The Woy Woy area (including Ettalong, Umina, Ocean Beach and Koolewong) is a popular holiday and retirement destination on the Central Coast around an hour and a half drive north of Sydney.
The double name is of the indigenous term apparently taken from the local Darkinjung Aboriginal people, and means ‘big lagoon’ or ‘much water’, referring to the deep tidal channel adjacent to the town centre. It was originally known as Webb’s Flat, named for James Webb, the first European settler of the Brisbane Water region in 1823, and was first explored by a party led by Governor Arthur Phillip in 1789.

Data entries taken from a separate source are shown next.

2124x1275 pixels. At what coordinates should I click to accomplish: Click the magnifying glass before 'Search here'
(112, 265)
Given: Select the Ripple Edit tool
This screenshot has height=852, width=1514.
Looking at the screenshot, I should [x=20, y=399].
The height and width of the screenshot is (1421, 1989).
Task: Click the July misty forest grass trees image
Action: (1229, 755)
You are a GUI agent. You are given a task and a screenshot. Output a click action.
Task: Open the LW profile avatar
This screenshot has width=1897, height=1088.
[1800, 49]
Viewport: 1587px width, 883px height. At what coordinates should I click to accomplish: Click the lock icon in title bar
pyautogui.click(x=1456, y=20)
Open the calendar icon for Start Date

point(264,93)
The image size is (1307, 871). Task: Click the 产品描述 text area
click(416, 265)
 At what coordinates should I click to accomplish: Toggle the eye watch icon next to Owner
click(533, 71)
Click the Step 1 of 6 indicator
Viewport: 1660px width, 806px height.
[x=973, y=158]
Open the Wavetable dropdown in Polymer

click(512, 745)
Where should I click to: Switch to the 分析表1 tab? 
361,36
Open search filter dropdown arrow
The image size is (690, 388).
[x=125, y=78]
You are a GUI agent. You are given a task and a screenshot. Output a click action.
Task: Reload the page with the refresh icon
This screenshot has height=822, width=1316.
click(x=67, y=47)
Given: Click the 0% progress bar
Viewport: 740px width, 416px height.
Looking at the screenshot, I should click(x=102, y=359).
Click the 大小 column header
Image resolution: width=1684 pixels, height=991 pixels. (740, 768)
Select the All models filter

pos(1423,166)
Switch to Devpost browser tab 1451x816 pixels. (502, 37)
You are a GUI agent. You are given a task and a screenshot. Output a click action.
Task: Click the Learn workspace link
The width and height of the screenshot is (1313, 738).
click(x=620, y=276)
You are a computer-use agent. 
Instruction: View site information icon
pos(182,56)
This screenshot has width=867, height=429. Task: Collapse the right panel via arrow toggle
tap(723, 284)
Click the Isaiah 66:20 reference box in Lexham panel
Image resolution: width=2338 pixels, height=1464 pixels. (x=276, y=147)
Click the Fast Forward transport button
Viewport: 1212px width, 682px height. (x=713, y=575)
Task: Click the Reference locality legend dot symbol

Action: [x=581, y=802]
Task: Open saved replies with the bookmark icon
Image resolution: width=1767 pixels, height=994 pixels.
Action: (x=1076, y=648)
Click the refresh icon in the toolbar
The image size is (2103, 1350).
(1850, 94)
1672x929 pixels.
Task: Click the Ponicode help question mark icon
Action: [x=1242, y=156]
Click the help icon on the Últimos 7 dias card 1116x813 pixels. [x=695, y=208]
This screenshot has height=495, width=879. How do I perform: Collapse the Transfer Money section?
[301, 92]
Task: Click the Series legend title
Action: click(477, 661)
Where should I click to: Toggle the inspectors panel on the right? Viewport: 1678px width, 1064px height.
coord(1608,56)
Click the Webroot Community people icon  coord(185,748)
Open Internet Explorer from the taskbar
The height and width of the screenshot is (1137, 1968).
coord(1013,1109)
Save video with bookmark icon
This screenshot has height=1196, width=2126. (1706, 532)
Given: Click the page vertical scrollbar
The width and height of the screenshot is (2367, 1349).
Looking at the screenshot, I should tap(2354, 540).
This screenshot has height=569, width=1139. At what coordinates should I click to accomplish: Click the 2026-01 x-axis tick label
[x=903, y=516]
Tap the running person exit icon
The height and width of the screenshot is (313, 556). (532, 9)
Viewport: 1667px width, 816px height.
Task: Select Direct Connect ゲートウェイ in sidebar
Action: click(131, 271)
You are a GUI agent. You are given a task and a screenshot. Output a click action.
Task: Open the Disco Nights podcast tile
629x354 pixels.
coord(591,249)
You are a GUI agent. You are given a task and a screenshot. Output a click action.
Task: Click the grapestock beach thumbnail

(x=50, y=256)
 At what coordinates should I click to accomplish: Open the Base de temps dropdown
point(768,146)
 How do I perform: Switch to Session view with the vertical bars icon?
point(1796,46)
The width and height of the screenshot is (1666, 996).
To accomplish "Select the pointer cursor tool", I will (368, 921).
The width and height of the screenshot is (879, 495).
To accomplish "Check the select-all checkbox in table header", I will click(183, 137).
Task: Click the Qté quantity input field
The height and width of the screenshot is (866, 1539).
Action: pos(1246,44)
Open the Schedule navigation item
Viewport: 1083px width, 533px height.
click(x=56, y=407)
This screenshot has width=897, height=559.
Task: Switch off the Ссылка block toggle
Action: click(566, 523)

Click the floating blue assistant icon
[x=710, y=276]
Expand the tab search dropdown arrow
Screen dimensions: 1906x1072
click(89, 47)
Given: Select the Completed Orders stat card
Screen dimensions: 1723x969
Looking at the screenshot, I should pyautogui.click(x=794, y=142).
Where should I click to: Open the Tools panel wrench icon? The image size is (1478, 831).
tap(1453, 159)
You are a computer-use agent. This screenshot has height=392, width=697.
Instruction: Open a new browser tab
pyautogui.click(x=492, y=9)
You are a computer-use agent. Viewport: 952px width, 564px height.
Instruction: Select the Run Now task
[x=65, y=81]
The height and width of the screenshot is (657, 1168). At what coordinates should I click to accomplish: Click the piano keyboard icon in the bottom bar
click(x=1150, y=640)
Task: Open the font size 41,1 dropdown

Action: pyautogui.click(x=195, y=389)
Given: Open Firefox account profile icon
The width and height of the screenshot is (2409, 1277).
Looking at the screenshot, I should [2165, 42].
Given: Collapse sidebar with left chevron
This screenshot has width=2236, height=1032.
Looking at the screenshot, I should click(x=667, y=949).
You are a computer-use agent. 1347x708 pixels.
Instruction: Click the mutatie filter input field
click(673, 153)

Woy Woy developed rapidly as a small coastal town north of Sydney, with the construction of the northern railway in 1888. The historical and commercial core of Woy Woy is located around the railway station at the northern tip of the peninsula, while its residential districts are towards the south. Woy Woy is considered a commuter town of Sydney.
Their proximity to Sydney and beautiful scenery makes the four bodies of water that make up the Peninsula, popular with holidaymakers. The warm summer weather provides endless opportunities for boating, swimming, and fishing. There are picnic and playground facilities, and a pedestrian walkway along the foreshore with a carpark, a deepwater boat ramp, and a boat hire service.
At Fisherman’s Wharf, you can easily fish for flathead, whiting, bream, and crabs. Woy Woy Bay, west of the bridge, is also good for flathead, bream, and jewfish, and for prawns at night.